Does sms auth not work with prepaid sim cards? I think the real benefit is that a sim card is basically a trusted computing device, but with a system in place at the carrier to give you back your number if you lose it. In effect, its a digital proof of identity. Since identity is fundamentally the job of the government, the real solution should be id cards with trusted computing chips in them. Though that will open up a can of worms with regards to privacy and government overreach.
Simple answer: implement a privacy law with teeth. It doesn't even need to be framed from scratch - the GDPR does a fantastic job at preempting most of the flaws that lobbyists would love to slip in.
Ideally consumers would have access to multiple 2FA methods that all vendors support standard, including SMS, app based authentication, RSA keys, Yubikeys etc. that the user would choose based on the users constraints, need for convenience, and threat model.

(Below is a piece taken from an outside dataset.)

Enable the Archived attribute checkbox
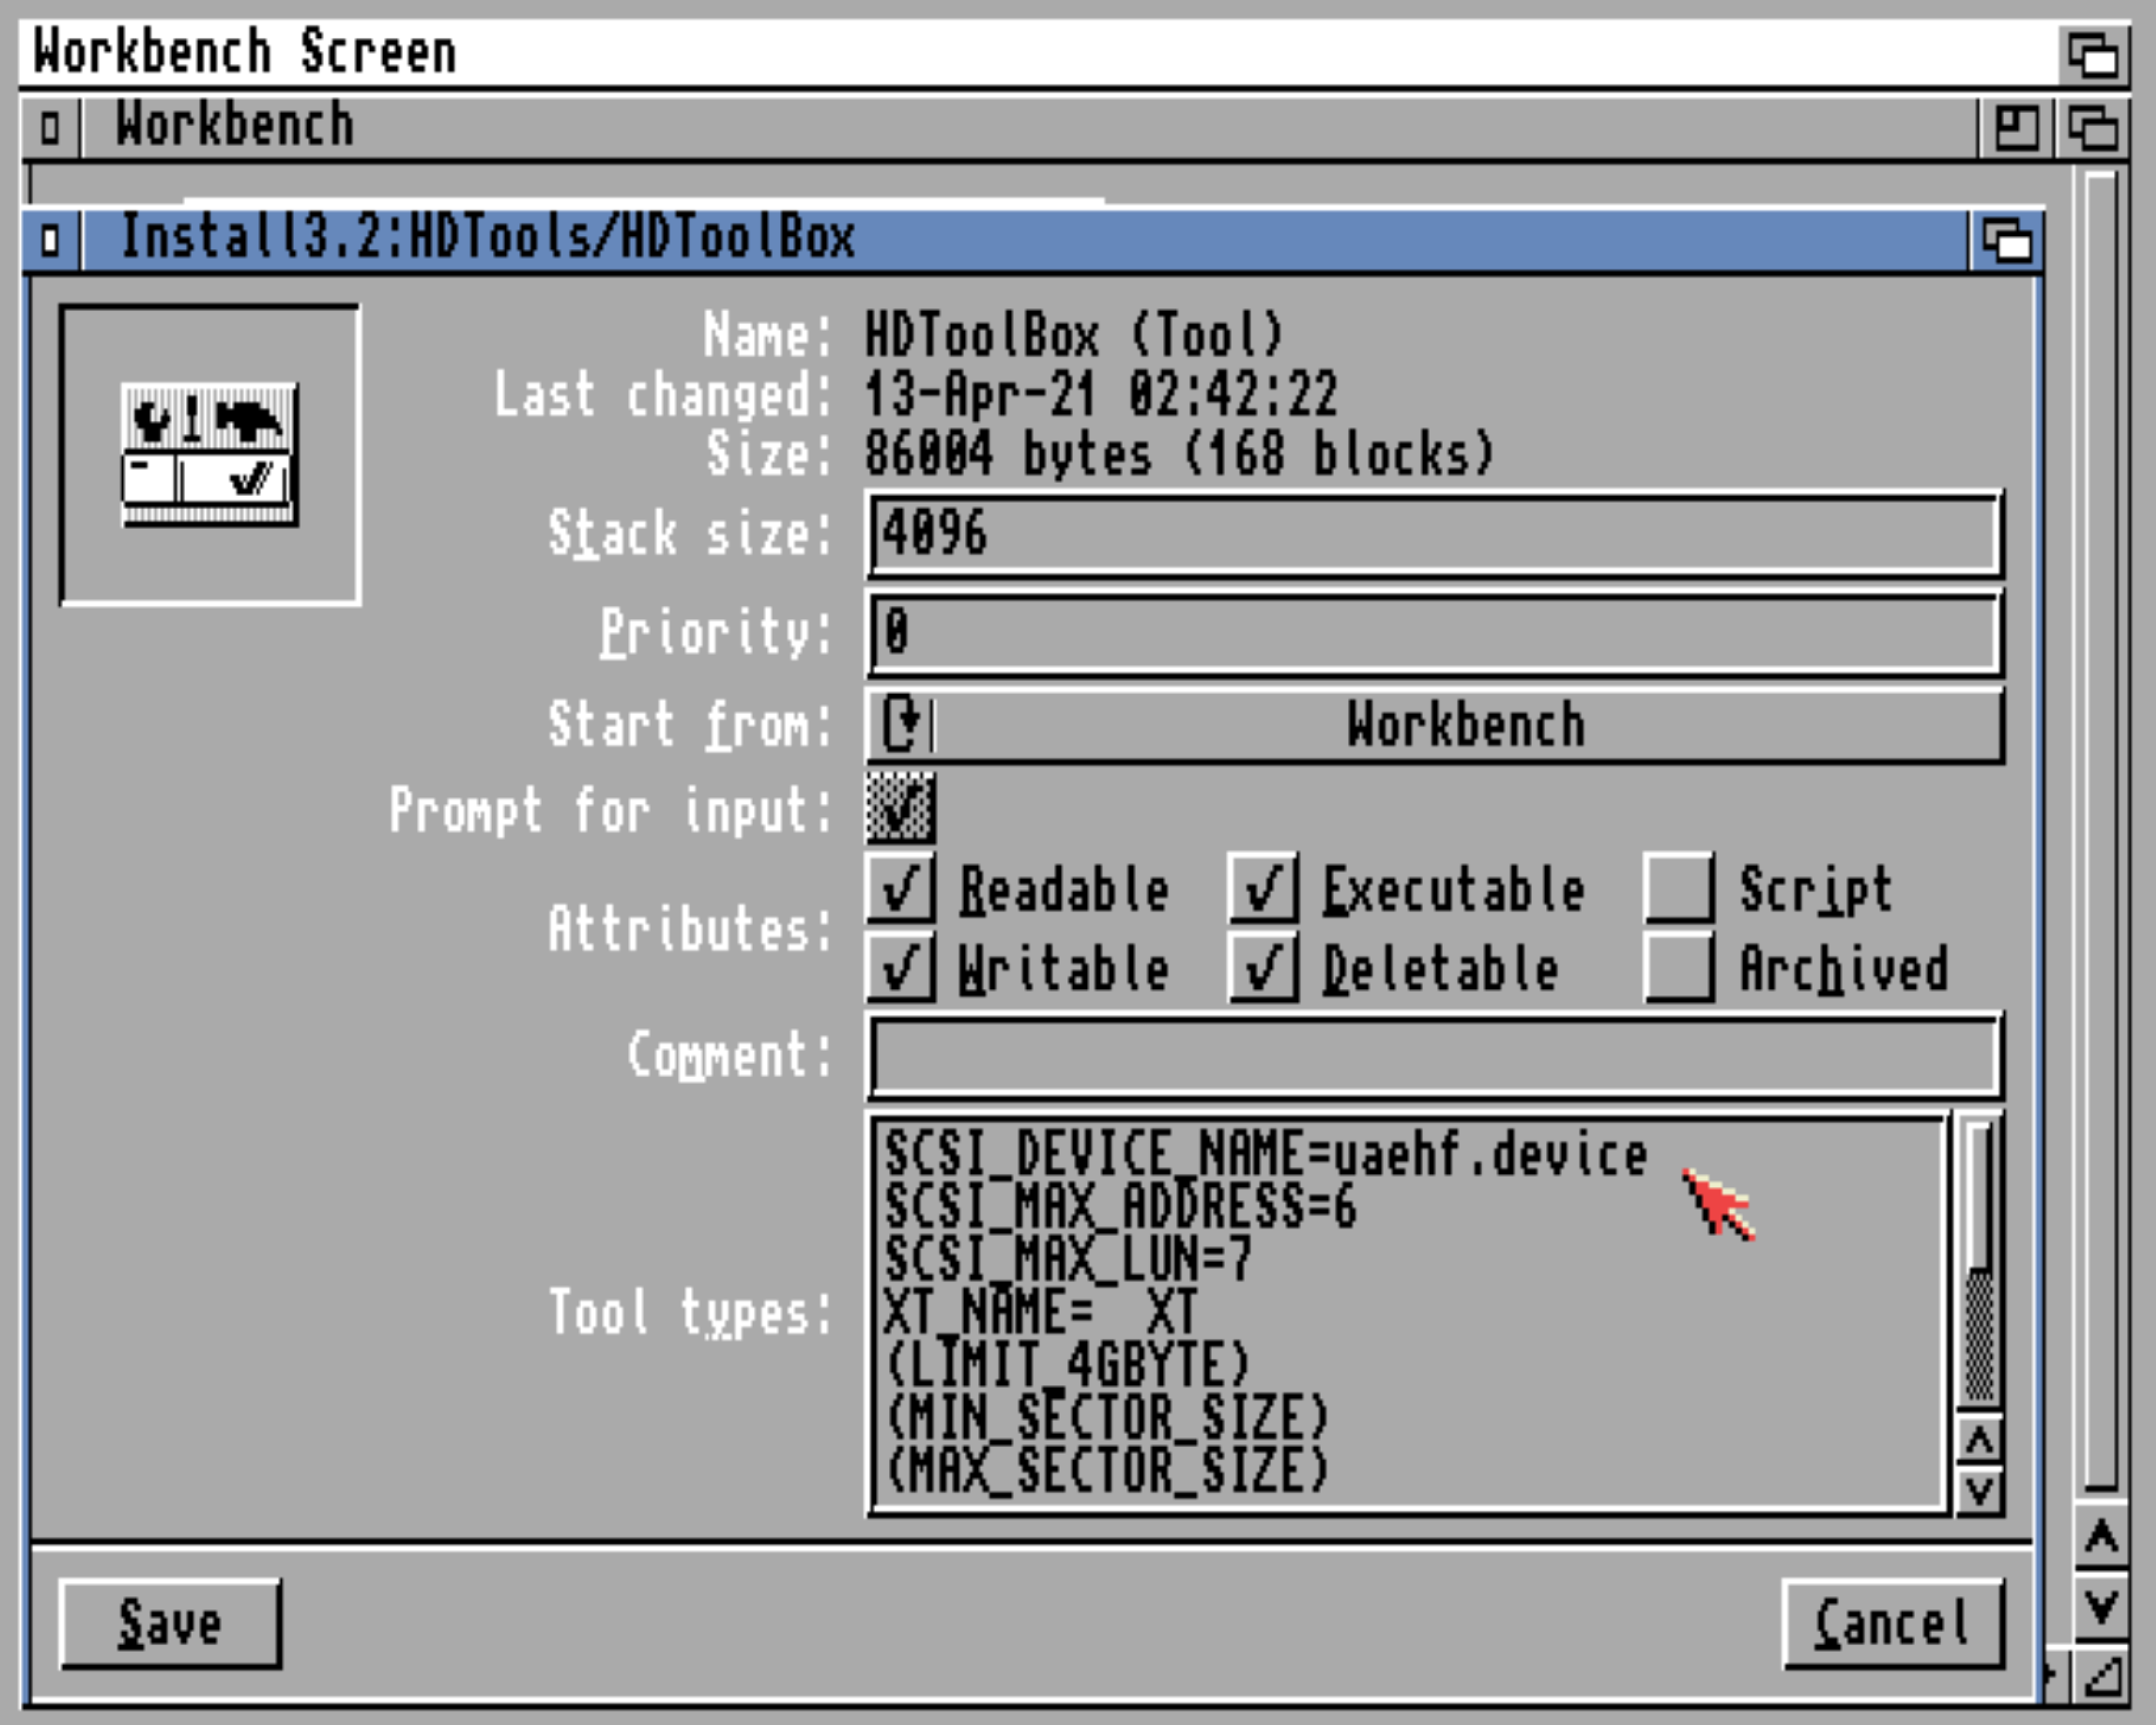Viewport: 2156px width, 1725px height. point(1677,967)
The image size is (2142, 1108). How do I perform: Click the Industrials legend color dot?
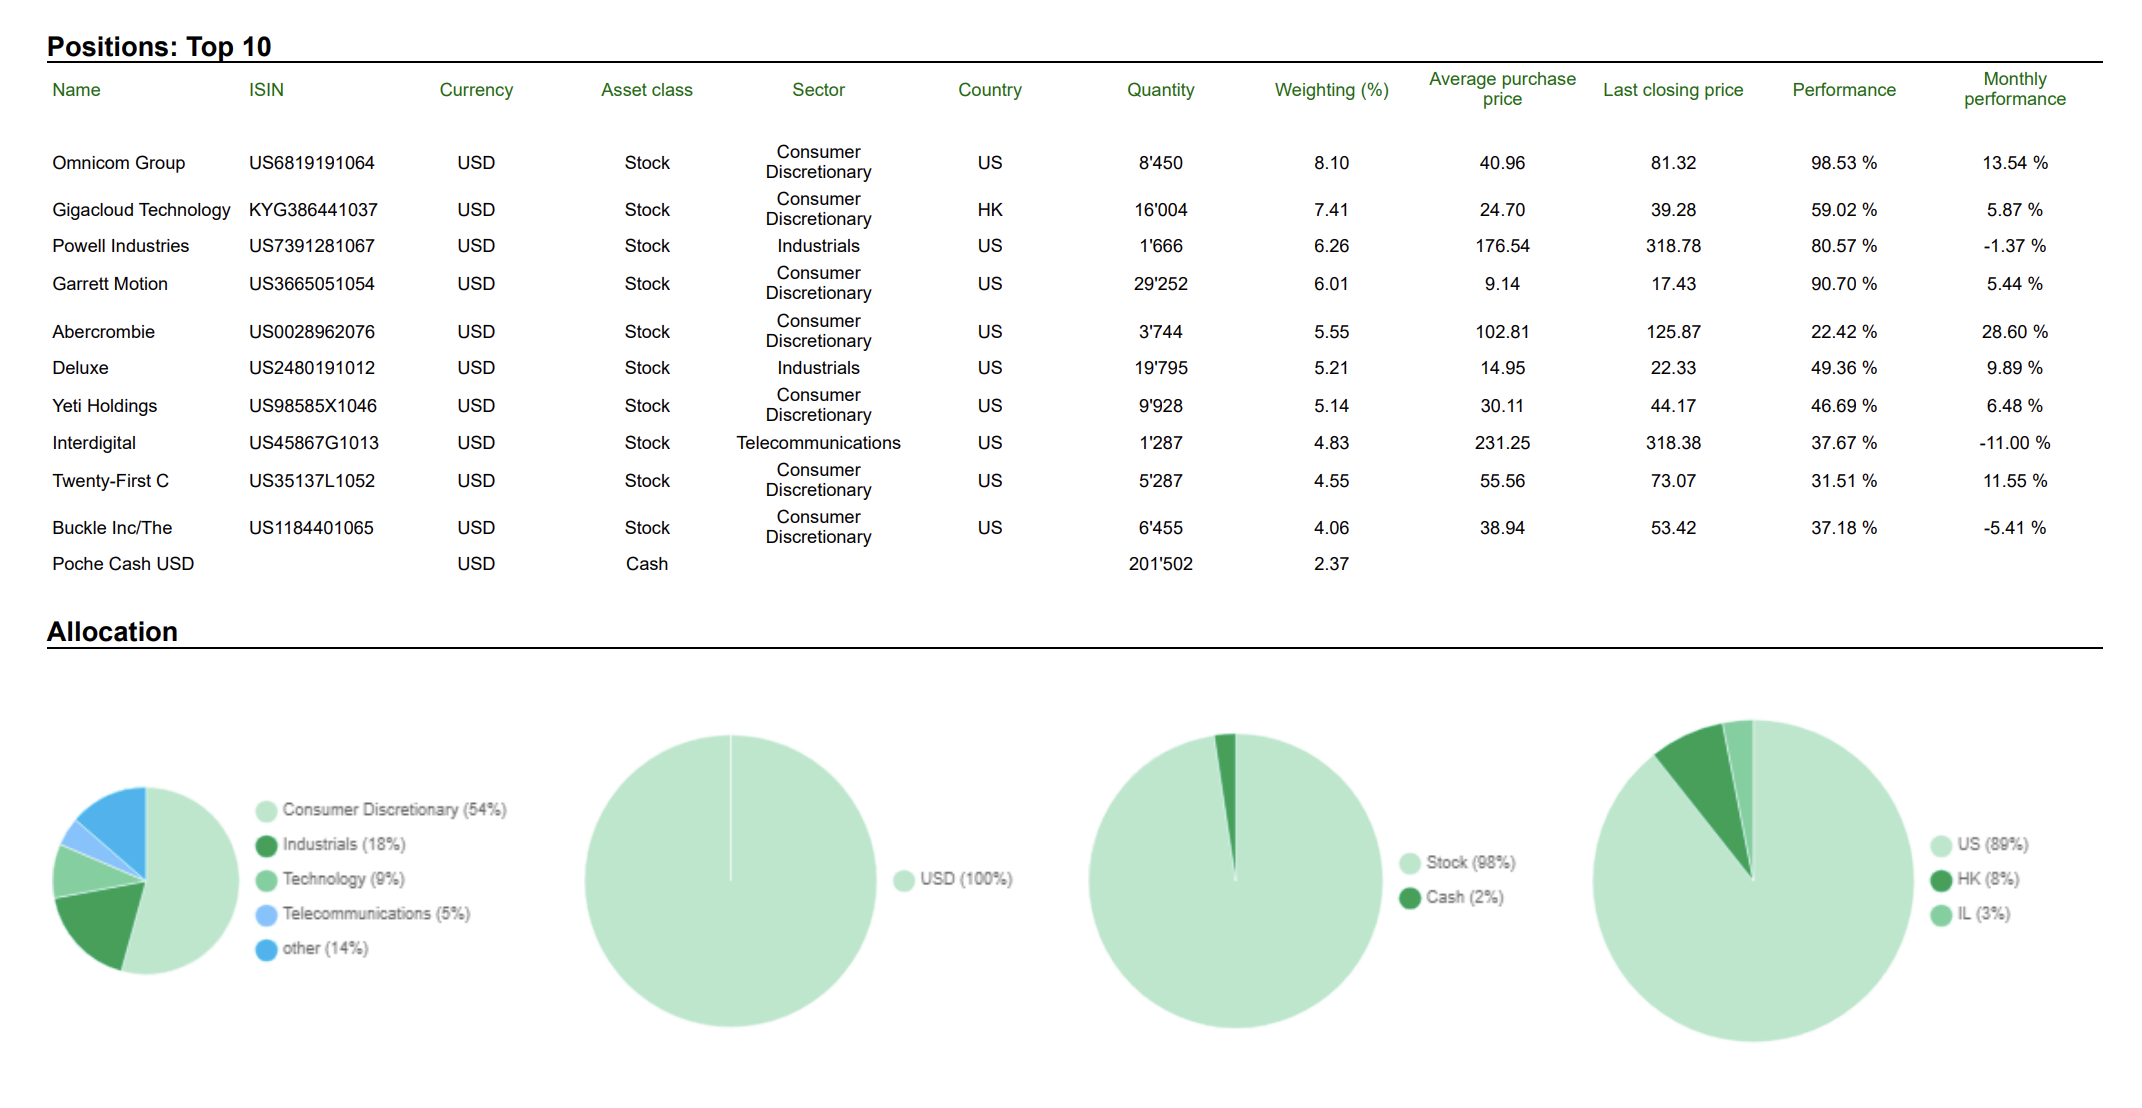(x=266, y=845)
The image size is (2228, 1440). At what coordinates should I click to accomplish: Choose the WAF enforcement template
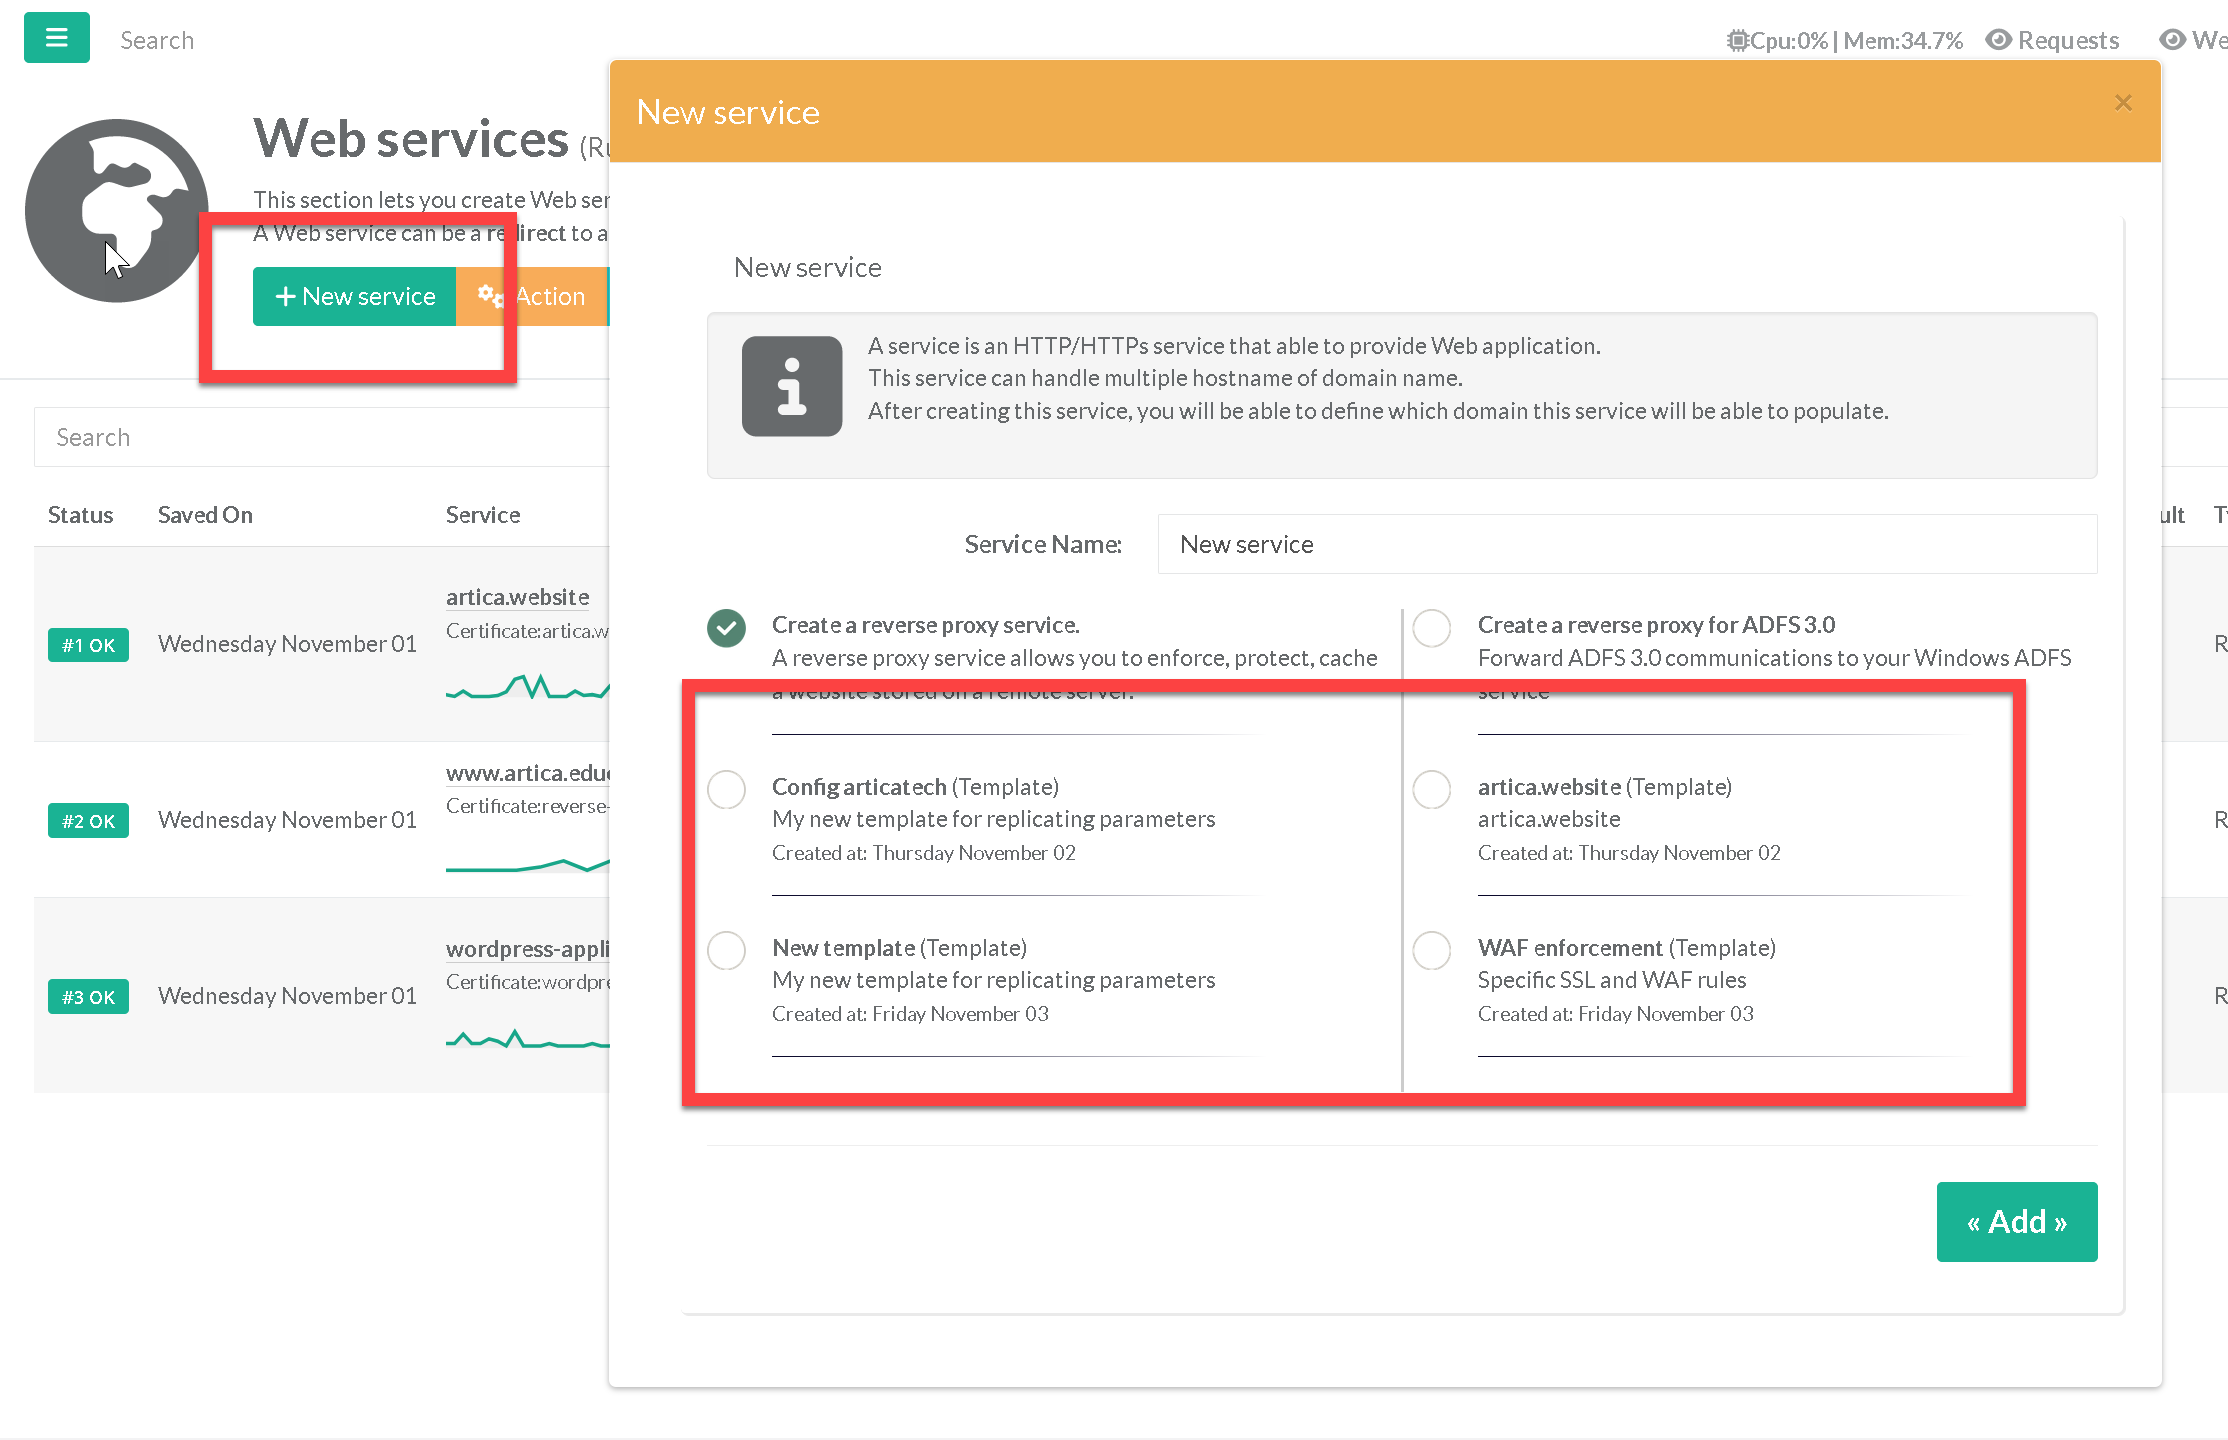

The immediate alternatives which are available today are 2FA via email or via an authenticator app such as Authy or Google Authenticator. So it's entirely a matter of whatever idiot companies decided to implement 2FA exclusively via SMS, adding support for one or both of those.
I'm another person who hates having to do 2FA via phone all the time, I am overseas a lot and it can pose serious problems for account access. I found out today that Authy even has a Linux client - hopefully this is the beginning of my life getting a lot easier.
While true and while absolutely better from the security and privacy standpoints, aren't passkeys less inclusive than SMS 2FA? Honest question - I'm not sure. I can see them being more both less and more inclusive: it's somewhat more inclusive because they don't require any monetary payments on a monthly basis to keep the phone number active, but it's also most likely significantly less in terms of adoption.
Also, passkeys don't provide a way to perform non-Internet authentication. Like when you call your bank or they call you, you cannot use a passkey to authenticate each other purely over the phone, you need to be online. While this is surely technically possible to do over the phone (or postal pigeons -- j/k), it's not even on a radar and is extremely unlikely to ever happen in any foreseeable future.